As expected from earlier analysis, web development courses have the highest number of subscribers with almost 8 million subscribers in total. This could be because as at 2015, web development was number 5 in top 10 IT skills 194 IT executives said would be in demand (Mary K. Pratt, 2014)

In [None]:
udemy_courses.groupby('subject')['num_subscribers'].sum().sort_values(ascending = False)

In [None]:
udemy_courses.groupby(['subject', 'is_paid'])['num_subscribers'].sum().plot(kind = 'bar')

Of the 7.9 million subscribers to web development courses, over 2million of them subscribed to a free web development course

In [None]:
udemy_courses.groupby(['subject', 'is_paid'])['num_subscribers'].sum()

# Total Number of courses in each subject

In [None]:
udemy_courses['subject'].value_counts().sort_values(ascending = False).plot(kind = 'bar')
plt.ylabel('value count of subjects')
plt.xlabel('Subject name')
plt.title('Subject count')

Although web development courses have more than 3x the number of Business Finance subscribers, Business Finance rivaled web development for the number of courses released under it.

In [None]:
udemy_courses['subject'].value_counts().sort_values(ascending = False)

# Subject breakdown (Paid and Unpaid)

In [None]:
plt.figure(figsize = (10, 5))
sns.countplot('is_paid', hue = 'subject', data = udemy_courses)

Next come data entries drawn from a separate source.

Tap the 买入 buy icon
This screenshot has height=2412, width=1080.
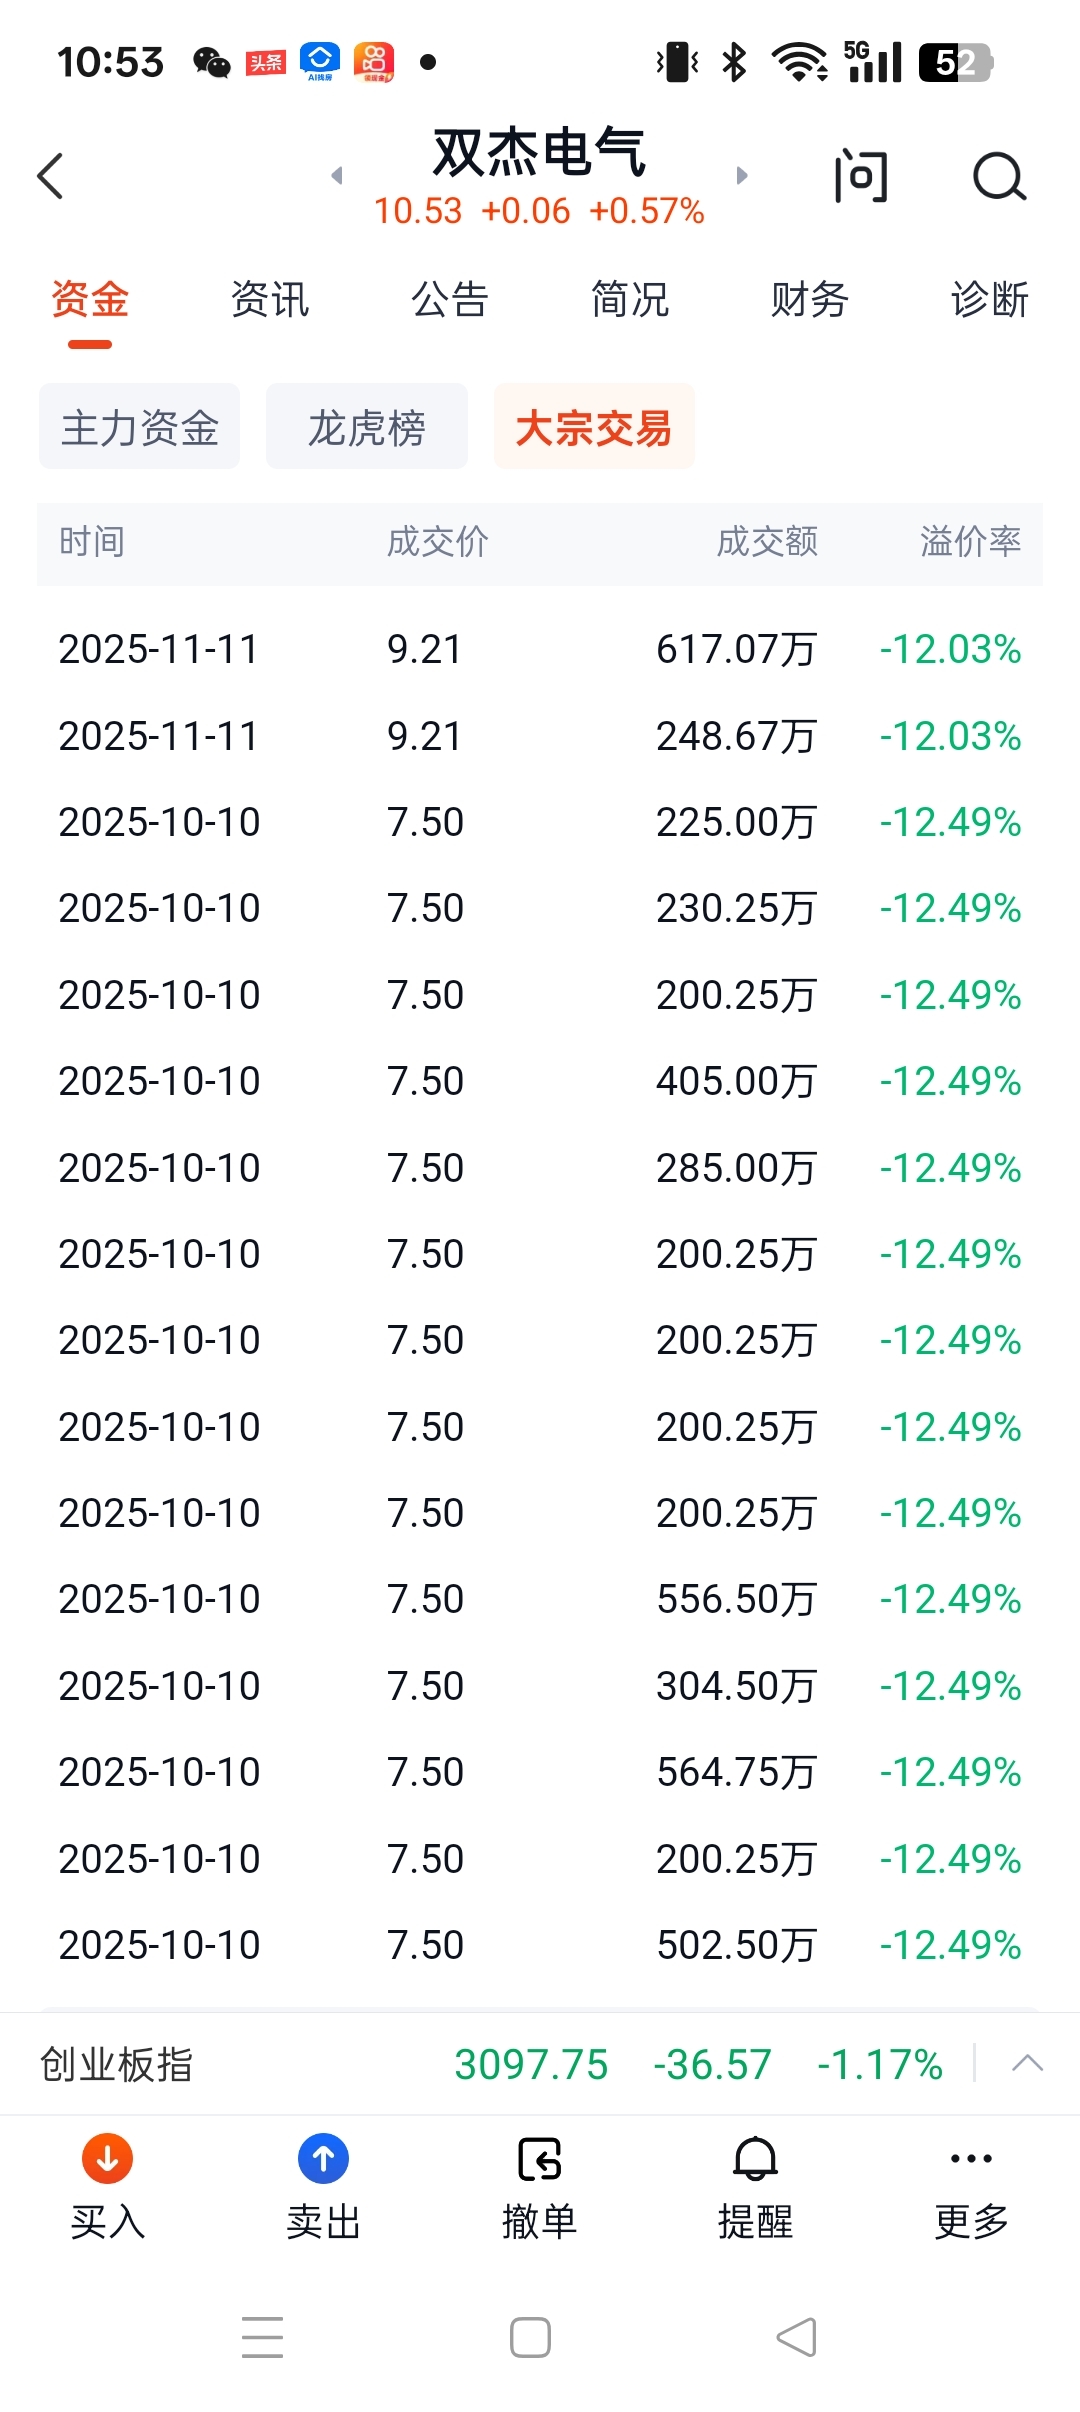108,2160
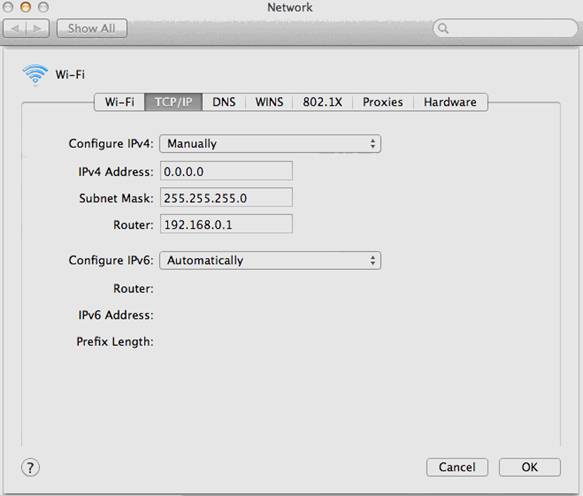Click the yellow minimize window button

tap(26, 7)
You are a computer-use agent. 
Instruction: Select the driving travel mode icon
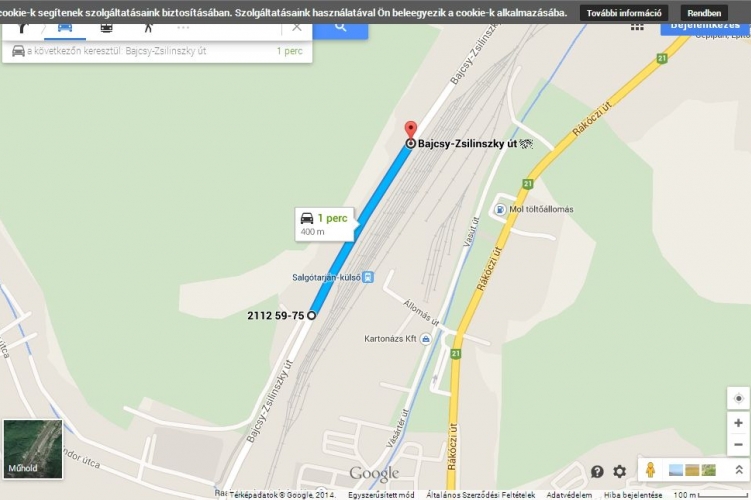tap(65, 28)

Business Finance has the highest number of paid courses while Web Development has the highest number of free courses

In [None]:
udemy_courses.groupby('subject')['is_paid'].value_counts().sort_values(ascending = False)

# Breakdown of subjects based on wheter they are paid for or not

In [None]:
plt.figure(figsize = (10, 5))
sns.countplot('level', hue = 'is_paid', data = udemy_courses)

Seems that truly, a good education is expensive as Expert level courses although not many, has no free course. They have to be paid for.

In [None]:
udemy_courses.groupby('level')['is_paid'].value_counts()

# Breakdown of subject by level

In [None]:
plt.figure(figsize = (10,5))
sns.countplot('subject', hue = 'level', data = udemy_courses)

# Level count

In [None]:
udemy_courses["level"].value_counts().plot(kind="bar")
plt.ylabel('Count of courses')
plt.xlabel('Course Level')
plt.title('Number of courses based on level of expertise')

It seems as the level increases, the less number of courses are put out.

# Content/Course released per year

In [None]:
udemy_courses['year'].value_counts().plot(kind = 'bar')

In [None]:
udemy_courses.groupby('year')['course_title'].count()

# Number of subscribers per year

In [None]:
udemy_courses.groupby('year')['num_subscribers'].sum().sort_values(ascending = False).plot(kind = 'bar')

In [None]:
sns.catplot(x = 'is_paid', col = 'year',
            data = udemy_courses, 
            kind = 'count',
           height = 2.5, 
            aspect = .8
           )

# Correlation/Relationship

In [None]:
corr = udemy_courses.corr()
f,ax = plt.subplots(figsize=(15, 10))
sns.heatmap(udemy_courses.corr(), annot=True, fmt= '.1f',ax=ax, cmap="BrBG")
sns.set(font_scale=1.25)
plt.show()


We have another correlation map here because the first one did not read the published_timestamp because it was not in datetime format, thus the need for a new correlation when the date was converted

The correlation between the year a content was released and its number of subscribers is -0.2 (a negative correlation). This means the time a course was published has no impact on its number of subscribers.